We have again provided a rw_lock struct in readers-writer.h with all the data you need to construct a readers–writer lock.

As in the previous two tasks, put waiting threads to sleep instead of spinning. You will again want to use spin_lock and spin_unlock to protect the data within the rw_lock struct itself, but be sure that (for example) threads that call start_read while there is an active writer go to sleep.

Use any of your implementations from the previous tasks to implement the readers–writer lock. It is again possible to do this in pure C, without inline assembly.

Task 5: Concurrent Hash Table

Finally, you will implement a hash table that allows for insertion, deletion, and parallel accesses. This hash table handles collisions via separate chaining (i.e., each bucket is a linked list, and a node is added to the linked list upon insertion of a new key).

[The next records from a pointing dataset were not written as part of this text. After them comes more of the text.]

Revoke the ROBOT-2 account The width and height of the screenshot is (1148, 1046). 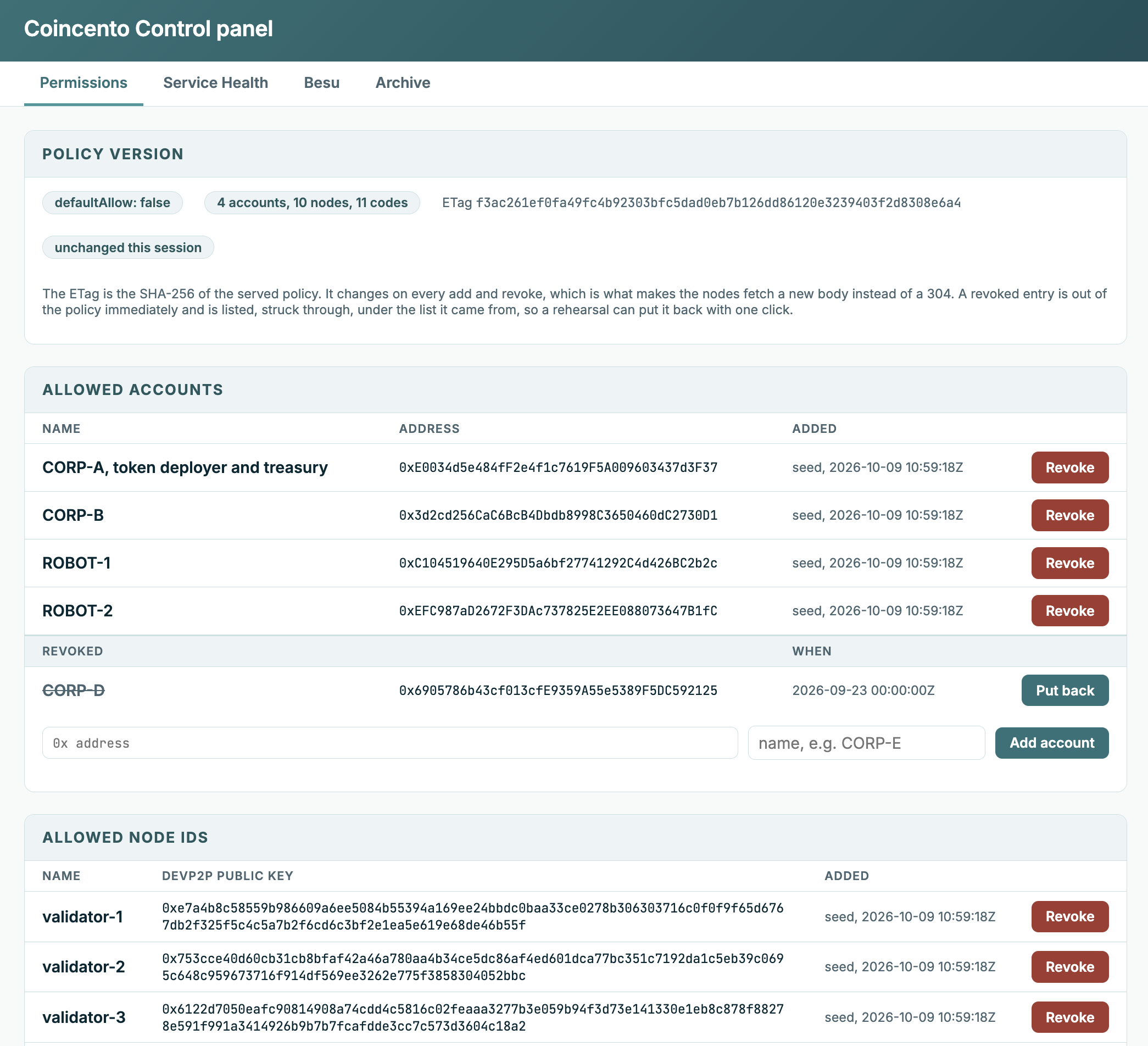point(1069,611)
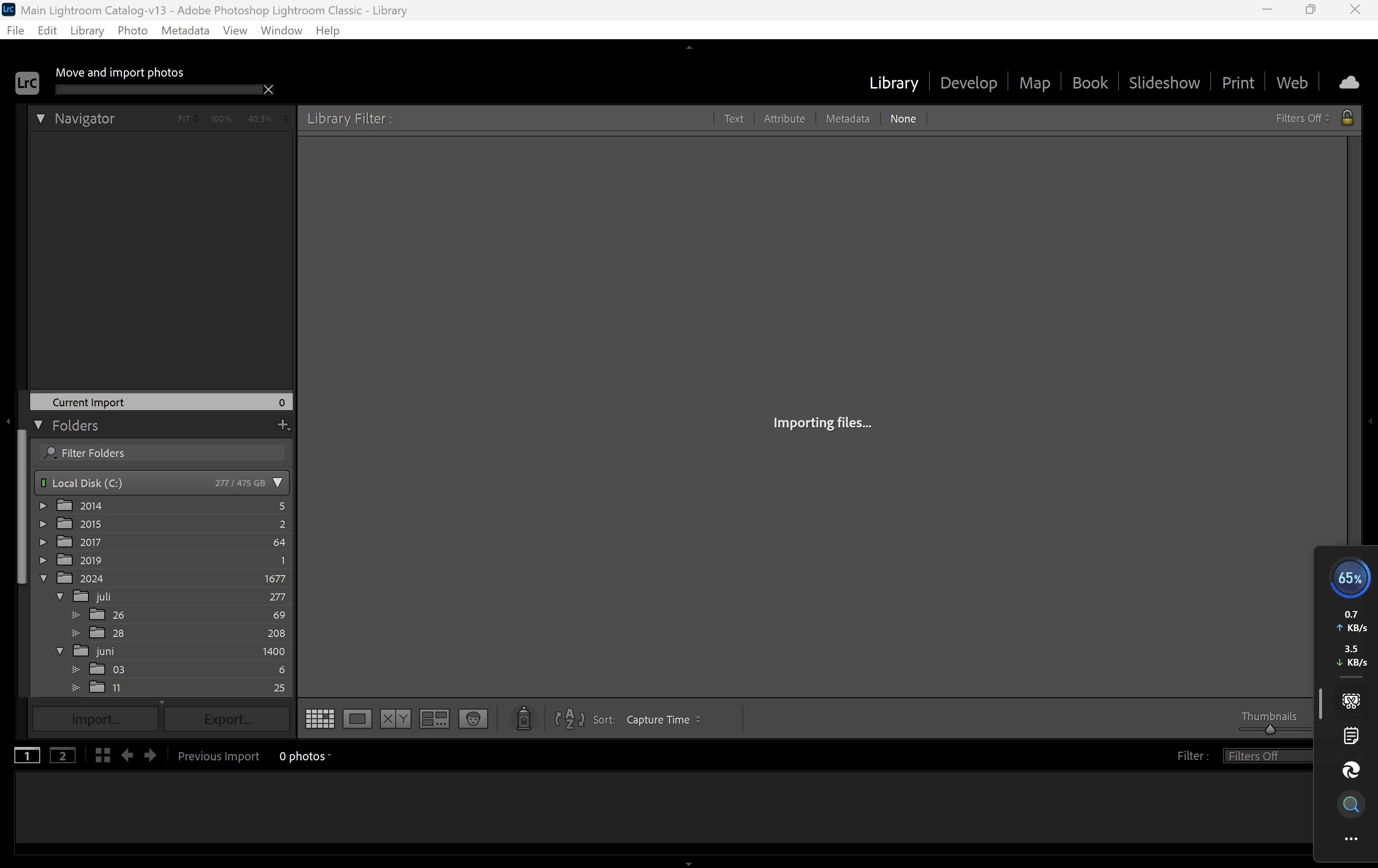Cancel the import progress with X
Screen dimensions: 1378x868
click(x=268, y=89)
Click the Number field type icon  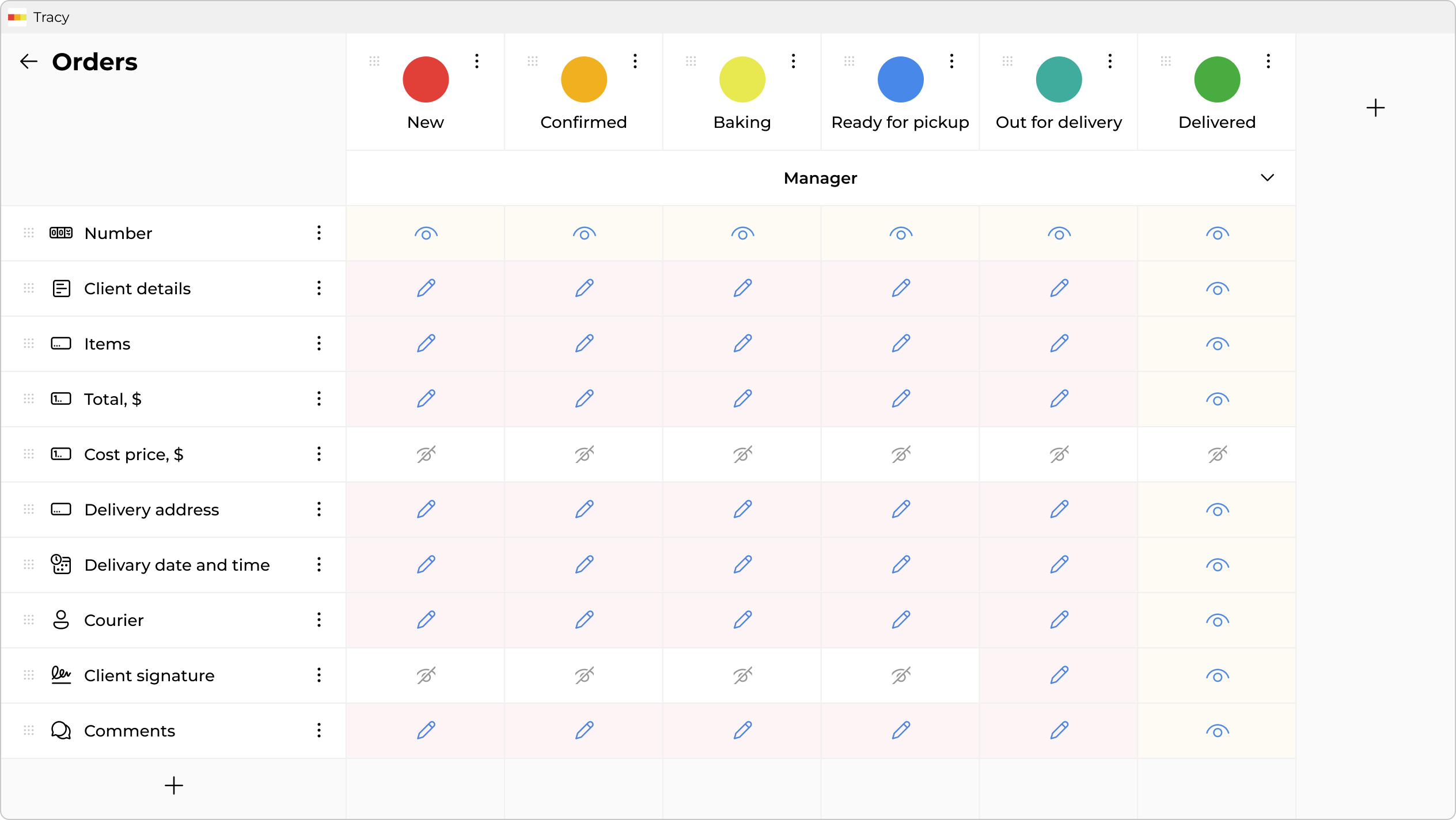point(61,233)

The idea with a concurrent hash table is that it is safe to use in parallel threads. That is, multiple threads are allowed to concurrently insert, look up, and delete values without holding any locks themselves. The concurrent hash table performs all necessary synchronization internally. It guarantees that all of the operations happen atomically: for example, while one thread is inserting a value into the table, no other thread can observe an inconsistent intermediate state.

Your task is to use any of your synchronization primitives from the previous tasks to implement a concurrent hash table. Aside from initializing the hash table, there are four functions to implement:

cht_insert() to insert a key/value pair into the hash table.
cht_delete() to remove the node with the specified key from the hash table.
cht_get() to return the value in the hash table associated with a specified key. If there is no such key, return INT_MIN.
thread_cht_requests(), for testing (explained below).

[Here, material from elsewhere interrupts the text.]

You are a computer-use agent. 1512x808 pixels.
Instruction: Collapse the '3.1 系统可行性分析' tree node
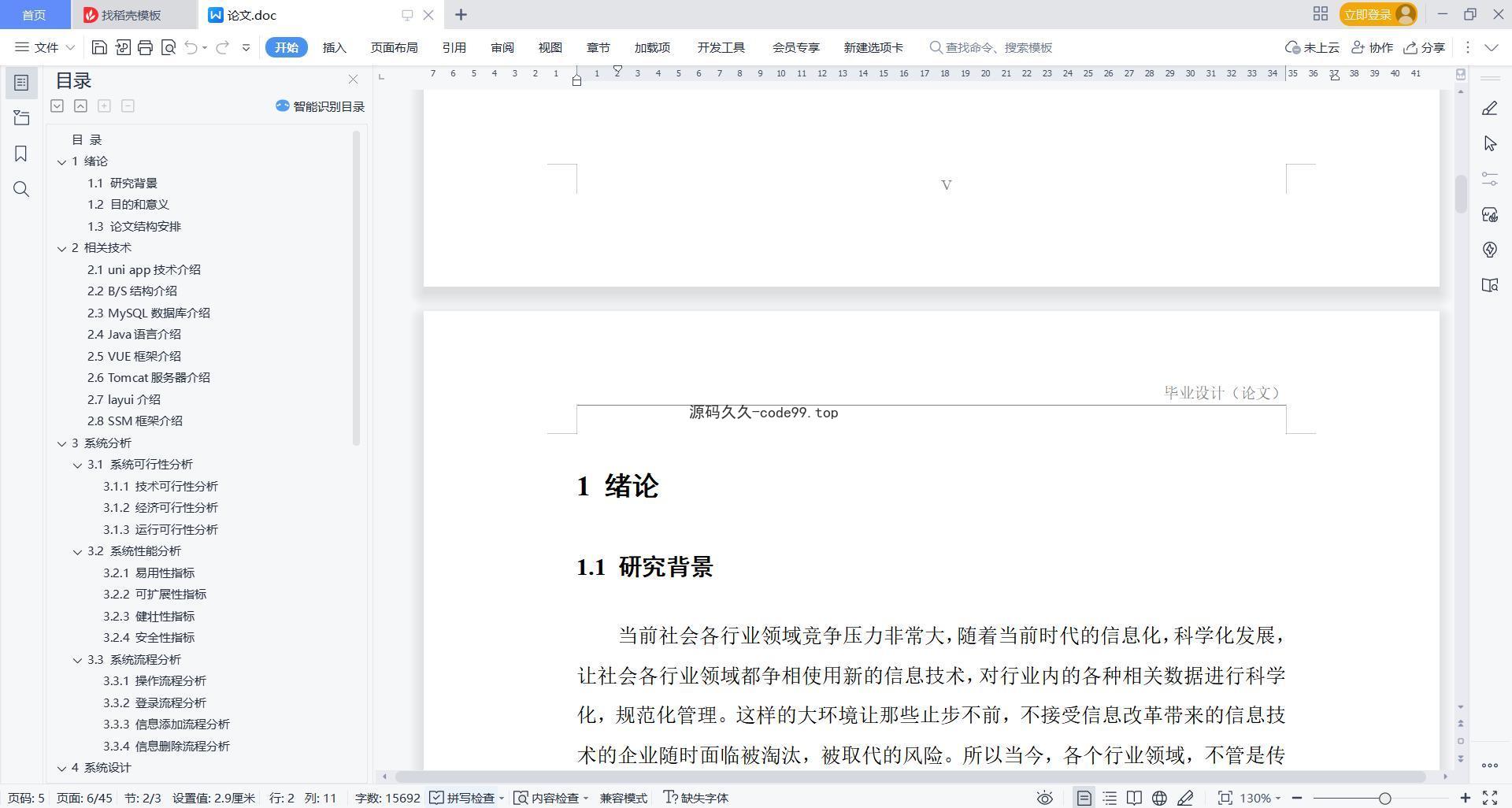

The focus of this assignment is the synchronization primitives, so we have kept this hash table simple: the keys and values are both of type int. The hash table does not resize; it has a constant number of buckets.

Test Function

The thread_cht_requests() function is for testing your hash table. It is used in test_hash_table.c. That program launches several concurrent threads that all run thread_cht_requests().

The idea is that thread_cht_requests() receives a queue of operations to perform. It should repeatedly dequeue operations (cht_request values) and perform them: i.e., look at request.op, which is one of CHT_INSERT, CHT_DELETE, or CHT_GET, and call one of your cht_* functions accordingly. Our test program works by reading a list of requests from a file and then adding them to this queue for processing.

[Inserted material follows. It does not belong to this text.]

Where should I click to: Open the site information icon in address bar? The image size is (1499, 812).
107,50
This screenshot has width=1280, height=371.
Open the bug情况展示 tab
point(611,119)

The test program, test_hash_table.c, creates several threads that all run your thread_cht_requests() function. Because of the way the pthreads library works, the argument and return value to this function have type void*, but the argument will be a pointer to a cht_thread_arg struct (and the return value is ignored). This struct has a pointer to a cht_request_queue that contains the operations that the threads should perform. Your thread function should repeatedly call dequeue_cht_request to obtain a request and then perform the indicated hash table operation.

To understand more about how thread_cht_requests() should behave, you can see how it is used during testing in test_hash_table.c.

Running and Testing

For each synchronization primitive in this assignment, we provide a file named test_<primitive>.c. It contains an empty function thread_function(), where you can write some code to test your primitive. The program launches some number of threads (given on the command line), each of which runs thread_function(). You should add code there that calls your synchronization function repeatedly and ensures that the threads interact in the way you want.

You can compile these programs by running make <primitive>. The executable then takes one command-line argument for the number of threads. Do not submit these files; they are only for your own testing.

The test program for Task 5 is a little different; it calls the thread_cht_requests() function in your hash_table.c. This function is a required part of this assignment. Notice also that test_hash_table.c uses your implementation of barriers to synchronize threads.

Submission

On Gradescope, submit barrier.c, hash_table.c, lab.c, readers-writer.c, spinlock.c, and wait-broadcast.c.